The First Department, in a full-fledged opinion by Justice Renwick, determined the malpractice, fraud and breach of fiduciary duty causes of action against defendant accounting firm should not have been dismissed. Both plaintiff Ellen and her son Kenneth are owners of a restaurant. The complaint alleged Kenneth was looting the restaurant by taking a large salary and talking out loans against the business without Ellen’s knowledge. It was alleged defendant accounting firm had a duty to inform Ellen of Kenneth’s financial dealings but did not. The accounting firm argued there was no duty-breach and no fraud because all of Kenneth’s financial activities were documented in the accountant’s records and in the business tax returns.
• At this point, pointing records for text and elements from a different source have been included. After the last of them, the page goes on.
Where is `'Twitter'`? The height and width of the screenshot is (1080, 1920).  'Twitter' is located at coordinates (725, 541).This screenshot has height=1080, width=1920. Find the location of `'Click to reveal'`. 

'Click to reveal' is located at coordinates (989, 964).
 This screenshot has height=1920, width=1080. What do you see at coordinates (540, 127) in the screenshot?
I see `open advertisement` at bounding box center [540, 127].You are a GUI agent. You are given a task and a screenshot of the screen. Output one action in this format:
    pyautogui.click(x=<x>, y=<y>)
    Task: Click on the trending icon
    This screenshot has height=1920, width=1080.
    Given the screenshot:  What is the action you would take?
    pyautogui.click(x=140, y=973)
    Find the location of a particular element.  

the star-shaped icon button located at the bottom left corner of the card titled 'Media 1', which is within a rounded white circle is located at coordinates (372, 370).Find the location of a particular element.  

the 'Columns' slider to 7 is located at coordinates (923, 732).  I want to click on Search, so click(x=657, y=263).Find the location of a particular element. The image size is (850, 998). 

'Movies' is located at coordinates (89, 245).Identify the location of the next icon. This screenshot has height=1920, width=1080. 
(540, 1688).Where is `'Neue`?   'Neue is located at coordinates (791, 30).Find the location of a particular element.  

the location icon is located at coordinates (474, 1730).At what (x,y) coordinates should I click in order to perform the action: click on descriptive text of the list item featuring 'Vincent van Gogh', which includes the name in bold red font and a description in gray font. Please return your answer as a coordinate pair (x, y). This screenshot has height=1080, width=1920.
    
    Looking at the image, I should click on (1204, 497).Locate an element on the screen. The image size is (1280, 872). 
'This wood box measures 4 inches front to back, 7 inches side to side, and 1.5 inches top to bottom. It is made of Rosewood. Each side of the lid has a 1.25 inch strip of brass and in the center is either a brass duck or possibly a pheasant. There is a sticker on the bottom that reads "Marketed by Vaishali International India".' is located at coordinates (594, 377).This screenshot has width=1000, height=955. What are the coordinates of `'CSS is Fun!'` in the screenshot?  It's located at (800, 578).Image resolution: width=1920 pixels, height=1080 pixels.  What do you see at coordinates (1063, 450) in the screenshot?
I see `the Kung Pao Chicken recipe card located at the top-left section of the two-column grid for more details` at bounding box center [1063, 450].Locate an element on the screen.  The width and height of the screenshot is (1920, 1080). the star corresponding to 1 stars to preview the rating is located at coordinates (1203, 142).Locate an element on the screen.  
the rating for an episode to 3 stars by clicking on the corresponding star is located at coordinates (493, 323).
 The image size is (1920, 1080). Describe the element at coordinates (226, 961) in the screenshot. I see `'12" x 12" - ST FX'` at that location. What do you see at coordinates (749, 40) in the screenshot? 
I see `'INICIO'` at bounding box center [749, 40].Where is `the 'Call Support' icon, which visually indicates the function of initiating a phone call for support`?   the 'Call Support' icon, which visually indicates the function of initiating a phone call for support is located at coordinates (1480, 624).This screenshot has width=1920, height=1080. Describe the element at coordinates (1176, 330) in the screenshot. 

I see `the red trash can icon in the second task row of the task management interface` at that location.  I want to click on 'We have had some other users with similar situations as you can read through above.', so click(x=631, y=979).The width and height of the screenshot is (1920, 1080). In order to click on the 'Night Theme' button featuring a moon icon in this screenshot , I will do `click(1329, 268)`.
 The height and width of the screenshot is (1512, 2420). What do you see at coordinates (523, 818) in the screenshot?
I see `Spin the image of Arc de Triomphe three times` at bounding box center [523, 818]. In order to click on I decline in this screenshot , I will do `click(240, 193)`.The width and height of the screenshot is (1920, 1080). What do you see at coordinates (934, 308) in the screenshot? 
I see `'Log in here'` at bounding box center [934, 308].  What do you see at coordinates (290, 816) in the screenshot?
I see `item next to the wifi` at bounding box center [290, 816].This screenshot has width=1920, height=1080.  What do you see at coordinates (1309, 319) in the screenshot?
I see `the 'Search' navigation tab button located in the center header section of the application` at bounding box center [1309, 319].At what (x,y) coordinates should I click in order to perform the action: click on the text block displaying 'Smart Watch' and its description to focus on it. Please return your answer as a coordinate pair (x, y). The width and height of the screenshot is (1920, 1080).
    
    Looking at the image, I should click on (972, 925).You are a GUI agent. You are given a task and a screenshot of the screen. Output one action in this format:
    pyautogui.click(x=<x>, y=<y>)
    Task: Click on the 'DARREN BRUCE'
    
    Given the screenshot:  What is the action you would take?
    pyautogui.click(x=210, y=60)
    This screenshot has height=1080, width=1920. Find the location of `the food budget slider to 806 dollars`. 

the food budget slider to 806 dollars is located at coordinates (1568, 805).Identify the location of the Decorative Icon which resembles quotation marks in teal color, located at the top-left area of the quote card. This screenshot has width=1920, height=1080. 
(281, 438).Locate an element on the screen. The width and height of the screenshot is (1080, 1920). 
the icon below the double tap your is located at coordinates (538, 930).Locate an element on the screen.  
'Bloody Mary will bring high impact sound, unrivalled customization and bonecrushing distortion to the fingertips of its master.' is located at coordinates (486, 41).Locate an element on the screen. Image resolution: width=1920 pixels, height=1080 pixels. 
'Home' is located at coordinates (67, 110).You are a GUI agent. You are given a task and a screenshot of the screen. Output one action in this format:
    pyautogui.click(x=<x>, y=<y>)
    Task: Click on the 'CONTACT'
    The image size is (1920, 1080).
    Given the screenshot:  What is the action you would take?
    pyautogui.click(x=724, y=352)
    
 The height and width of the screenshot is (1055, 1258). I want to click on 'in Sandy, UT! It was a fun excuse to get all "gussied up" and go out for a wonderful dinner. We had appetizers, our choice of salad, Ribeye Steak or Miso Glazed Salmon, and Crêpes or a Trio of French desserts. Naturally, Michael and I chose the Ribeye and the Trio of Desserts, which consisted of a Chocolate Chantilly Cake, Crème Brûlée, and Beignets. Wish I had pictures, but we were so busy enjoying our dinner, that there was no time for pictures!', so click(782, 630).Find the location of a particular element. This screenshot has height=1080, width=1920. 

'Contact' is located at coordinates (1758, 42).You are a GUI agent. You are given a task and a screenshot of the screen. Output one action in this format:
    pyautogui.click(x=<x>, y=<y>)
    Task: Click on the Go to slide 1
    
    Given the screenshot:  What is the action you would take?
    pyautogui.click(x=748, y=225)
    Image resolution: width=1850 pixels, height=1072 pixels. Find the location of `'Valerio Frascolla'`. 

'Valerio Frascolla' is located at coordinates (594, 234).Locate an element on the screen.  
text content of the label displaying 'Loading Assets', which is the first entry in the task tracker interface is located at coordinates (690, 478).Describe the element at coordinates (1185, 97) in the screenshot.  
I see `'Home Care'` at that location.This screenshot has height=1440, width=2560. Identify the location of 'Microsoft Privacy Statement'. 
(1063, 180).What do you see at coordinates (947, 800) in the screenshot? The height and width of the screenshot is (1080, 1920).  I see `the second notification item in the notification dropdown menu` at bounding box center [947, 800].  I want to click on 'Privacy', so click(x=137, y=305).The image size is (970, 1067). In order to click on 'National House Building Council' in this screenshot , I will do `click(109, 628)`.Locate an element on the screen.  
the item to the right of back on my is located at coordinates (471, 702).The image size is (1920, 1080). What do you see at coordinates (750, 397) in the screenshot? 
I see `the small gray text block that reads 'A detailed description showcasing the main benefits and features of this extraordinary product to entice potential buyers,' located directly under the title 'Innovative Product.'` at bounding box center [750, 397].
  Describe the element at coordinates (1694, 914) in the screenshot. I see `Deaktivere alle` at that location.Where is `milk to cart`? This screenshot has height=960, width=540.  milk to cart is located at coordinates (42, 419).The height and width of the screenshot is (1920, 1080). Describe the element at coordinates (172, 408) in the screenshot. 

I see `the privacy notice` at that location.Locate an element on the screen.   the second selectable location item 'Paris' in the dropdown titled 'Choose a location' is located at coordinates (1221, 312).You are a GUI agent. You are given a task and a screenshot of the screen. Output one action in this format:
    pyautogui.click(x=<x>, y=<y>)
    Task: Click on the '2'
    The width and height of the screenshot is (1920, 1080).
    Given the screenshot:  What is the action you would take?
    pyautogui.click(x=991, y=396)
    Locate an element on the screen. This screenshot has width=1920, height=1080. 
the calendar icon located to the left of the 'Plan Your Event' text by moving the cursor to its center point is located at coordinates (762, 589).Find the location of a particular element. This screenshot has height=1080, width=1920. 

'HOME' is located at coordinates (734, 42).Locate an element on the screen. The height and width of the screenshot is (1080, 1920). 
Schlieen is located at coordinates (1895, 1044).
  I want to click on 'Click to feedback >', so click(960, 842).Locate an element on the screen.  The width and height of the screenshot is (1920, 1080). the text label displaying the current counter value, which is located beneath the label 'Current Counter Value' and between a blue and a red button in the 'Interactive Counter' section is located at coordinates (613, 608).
The First Department simply held the complaint stated causes of action for accountant malpractice, fraud and aiding an abetting a breach of fiduciary duty:
Plaintiffs’ claims … are not that defendant was hired to discover Kenneth’s wrongdoing, but rather that information obtained by defendant during its business interactions with Kenneth and information used by defendant in order to prepare tax returns and financial statements put defendant on notice about the impropriety of Kenneth’s loans to himself such that defendant had a duty to inform plaintiffs of the questionable payments. The law is very clear that an agreement to perform unaudited services does not shield an accountant from liability because an accountant must perform all services in accordance with the standard of a reasonable accountant under similar circumstances, which includes reporting fraud that is or should be apparent … .
In addition, “[o]ne who aids and abets a breach of a fiduciary duty is liable for that breach as well, even if he or she had no independent fiduciary obligation to the allegedly injured party, if the alleged aider and abettor rendered ‘substantial assistance’ to the fiduciary in the course of effecting the alleged breaches of duty” … 1650 Broadway Assoc., Inc. v Sturm, 2024 NY Slip Op 01864, First Dept 4-4-24
Practice Point: An accounting firm has a duty to disclose fraud. Here the firm documented the potentially fraudulent financial activities of one of the owners of the restaurant but did not disclose those activities to the other owner. The allegations stated causes of action for accountant malpractice, fraud and aiding and abetting breach of a fiduciary duty.